A 9th Circuit Court of Appeals three-judge panel unanimously denied Thursday the Trump administration's motion to toss a federal judge's temporary restraining order of the executive action temporarily stopping refugee entry and all entry from seven Muslim-majority nations.
The judges didn't take well to DOJ lawyer August Flentje's argument on Tuesday that federal judges didn't have the authority to review executive orders because the president has “unreviewable authority to suspend the admission of any class of aliens.”
"There is no precedent to support this claimed unreviewability, which runs contrary to the fundamental structure of our constitutional democracy," they wrote in their ruling. "...The Supreme Court has repeatedly and explicitly rejected the notion that the political branches have unreviewable authority over immigration or are not subject to the Constitution when policymaking in that context."
After citing many cases to make their point, the judges added, "In short, although courts owe considerable deference to the President’s policy determinations with respect to immigration and national security, it is beyond question that the federal judiciary retains the authority to adjudicate constitutional challenges to executive action."
Asked on CBS what the administration plans to do now, Miller replied there are "so many things we can do."
"For one thing, we can take the case to the Supreme Court on the emergency stay. We can go back to the district court and we can have a hearing on the merits. We can go to the banc to hear -- have it heard en banc. Or, if we want to, we can also continue the appeal with the panel," Miller said.
"Additionally, we're considering new and further executive actions that will enhance the security posture of the United States," he added. "...The president has enormous powers, both delegated to him by Congress and under the Constitution, his Article 2 foreign affairs power, to control the entry of aliens into our country and he's going to use that authority to keep us safe."
Miller declared that saying the White House is "in control would be a substantial understatement" and "on issue after issue we're taking forceful action to deliver on the president's campaign promises on a breathtaking scale."
Making the rounds on all of the Sunday shows, Miller told ABC "the judiciary is not supreme."
"And the bottom line is the president's powers, in this area, represent the apex of executive authority," he said.

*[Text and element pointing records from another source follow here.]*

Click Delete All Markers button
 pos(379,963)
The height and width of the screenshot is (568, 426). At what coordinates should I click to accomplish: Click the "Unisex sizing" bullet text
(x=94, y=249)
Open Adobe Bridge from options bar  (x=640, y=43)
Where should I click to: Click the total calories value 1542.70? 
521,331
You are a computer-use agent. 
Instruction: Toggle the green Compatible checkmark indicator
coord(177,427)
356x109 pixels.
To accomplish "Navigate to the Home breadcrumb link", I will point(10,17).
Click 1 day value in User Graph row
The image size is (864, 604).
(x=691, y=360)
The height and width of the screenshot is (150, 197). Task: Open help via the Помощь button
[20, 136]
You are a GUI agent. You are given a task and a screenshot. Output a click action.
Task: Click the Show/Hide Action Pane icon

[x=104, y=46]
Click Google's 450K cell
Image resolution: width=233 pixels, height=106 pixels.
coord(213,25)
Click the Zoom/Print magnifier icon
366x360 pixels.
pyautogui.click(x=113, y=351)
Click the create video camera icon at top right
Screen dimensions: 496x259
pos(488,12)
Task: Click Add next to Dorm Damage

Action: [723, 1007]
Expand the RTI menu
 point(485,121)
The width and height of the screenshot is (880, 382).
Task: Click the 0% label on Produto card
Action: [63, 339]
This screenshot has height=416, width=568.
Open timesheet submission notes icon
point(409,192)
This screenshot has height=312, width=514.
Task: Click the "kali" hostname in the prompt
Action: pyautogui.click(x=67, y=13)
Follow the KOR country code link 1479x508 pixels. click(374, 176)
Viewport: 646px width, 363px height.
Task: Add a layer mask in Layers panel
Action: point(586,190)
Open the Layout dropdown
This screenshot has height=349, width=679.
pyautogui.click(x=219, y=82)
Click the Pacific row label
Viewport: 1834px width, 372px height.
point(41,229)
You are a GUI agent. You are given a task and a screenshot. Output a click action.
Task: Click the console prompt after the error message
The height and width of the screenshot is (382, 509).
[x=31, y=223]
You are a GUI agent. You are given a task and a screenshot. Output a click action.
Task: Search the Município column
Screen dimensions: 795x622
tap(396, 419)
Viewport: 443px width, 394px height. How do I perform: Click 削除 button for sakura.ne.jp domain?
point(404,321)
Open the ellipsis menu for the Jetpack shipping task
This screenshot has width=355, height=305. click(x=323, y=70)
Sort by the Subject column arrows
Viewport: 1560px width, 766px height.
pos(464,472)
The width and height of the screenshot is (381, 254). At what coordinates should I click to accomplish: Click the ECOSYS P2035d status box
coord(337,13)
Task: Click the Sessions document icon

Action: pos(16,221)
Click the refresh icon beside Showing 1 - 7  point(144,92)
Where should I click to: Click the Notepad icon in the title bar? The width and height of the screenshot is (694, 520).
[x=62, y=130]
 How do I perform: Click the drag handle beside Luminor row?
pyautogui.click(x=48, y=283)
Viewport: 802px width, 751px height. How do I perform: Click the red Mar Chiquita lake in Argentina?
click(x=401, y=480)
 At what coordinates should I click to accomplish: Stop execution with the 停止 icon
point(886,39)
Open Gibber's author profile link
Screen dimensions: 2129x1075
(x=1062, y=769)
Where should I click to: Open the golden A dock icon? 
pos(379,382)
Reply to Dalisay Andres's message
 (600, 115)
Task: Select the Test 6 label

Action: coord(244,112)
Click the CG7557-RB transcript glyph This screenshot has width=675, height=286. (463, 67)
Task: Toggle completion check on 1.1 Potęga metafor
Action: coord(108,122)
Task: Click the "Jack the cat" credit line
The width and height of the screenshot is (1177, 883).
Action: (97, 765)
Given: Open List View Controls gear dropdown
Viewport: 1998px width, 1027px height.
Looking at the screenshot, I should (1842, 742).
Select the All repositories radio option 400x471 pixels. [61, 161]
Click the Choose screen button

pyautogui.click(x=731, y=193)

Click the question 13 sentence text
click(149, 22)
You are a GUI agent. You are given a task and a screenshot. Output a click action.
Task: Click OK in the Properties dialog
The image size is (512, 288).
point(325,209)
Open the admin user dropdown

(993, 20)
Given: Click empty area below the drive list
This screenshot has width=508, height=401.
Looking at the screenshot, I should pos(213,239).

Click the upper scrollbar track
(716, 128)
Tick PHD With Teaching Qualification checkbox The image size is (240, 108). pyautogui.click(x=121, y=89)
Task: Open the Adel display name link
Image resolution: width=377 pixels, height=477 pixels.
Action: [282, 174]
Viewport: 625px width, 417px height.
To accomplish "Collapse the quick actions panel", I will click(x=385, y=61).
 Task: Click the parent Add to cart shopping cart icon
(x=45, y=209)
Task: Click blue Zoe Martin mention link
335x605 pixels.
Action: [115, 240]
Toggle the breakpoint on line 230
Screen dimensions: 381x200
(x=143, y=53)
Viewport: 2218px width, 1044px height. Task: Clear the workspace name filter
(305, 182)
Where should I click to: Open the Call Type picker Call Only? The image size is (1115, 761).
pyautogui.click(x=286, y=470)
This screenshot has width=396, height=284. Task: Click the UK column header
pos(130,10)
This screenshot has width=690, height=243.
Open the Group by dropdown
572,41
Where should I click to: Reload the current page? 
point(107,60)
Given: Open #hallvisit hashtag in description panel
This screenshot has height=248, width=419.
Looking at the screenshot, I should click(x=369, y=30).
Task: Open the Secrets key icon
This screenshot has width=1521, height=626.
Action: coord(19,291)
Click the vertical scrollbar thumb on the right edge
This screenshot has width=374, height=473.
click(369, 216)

Washington state attorney general Bob Ferguson, who brought the lawsuit joined by Minnesota against Trump's order and won the lower court and 9th Circuit victories, told ABC that "the administration, the president, simply refused to recognize what everybody else can recognize."
"Four federal judges have looked at this case, two appointed by Republican presidents, two appointed by Democrats. All four have complete and utterly rejected the president's arguments in this case, and we anticipate winning as we move forward," Ferguson said.
"...Of course, there's broad discretion for the president. But nobody is above the law. An executive order is still -- must be consistent with our Constitution. And that's the problem that the president keeps running into with federal judges out here in the 9th Circuit."
Sen. Jeff Flake (R-Ariz.), who sits on the Foreign Relations Committee, told CBS he doesn't think "the ban that went in place was really based on our national intelligence or their assessment."
Flake said he believes Trump's executive order is constitutional, but "I don't think that it is a good idea."
"I think that the message that it sends to our allies abroad and the countries that we need to work with is not a good one. But I do think it is constitutional. And I hope that we will pause and reflect and see where we need to go from here," he added. "...We need to look and see where the real threats are, and base this on threats, and not so much just what was promised in the campaign."
The senator stressed that the three separate branches constitute "the genius of our government."
"And when I sat down with Judge Gorsuch, that's what I appreciated most is his recognition there. He said that, when he puts on the robe, he recognizes that he is not a legislator," Flake said of Trump's Supreme Court nominee. "And that is that we need, certainly, is judges that recognize the separation of powers, and also legislators that do and the executive branch as well. That is what has made this country work so well for more than 200 years."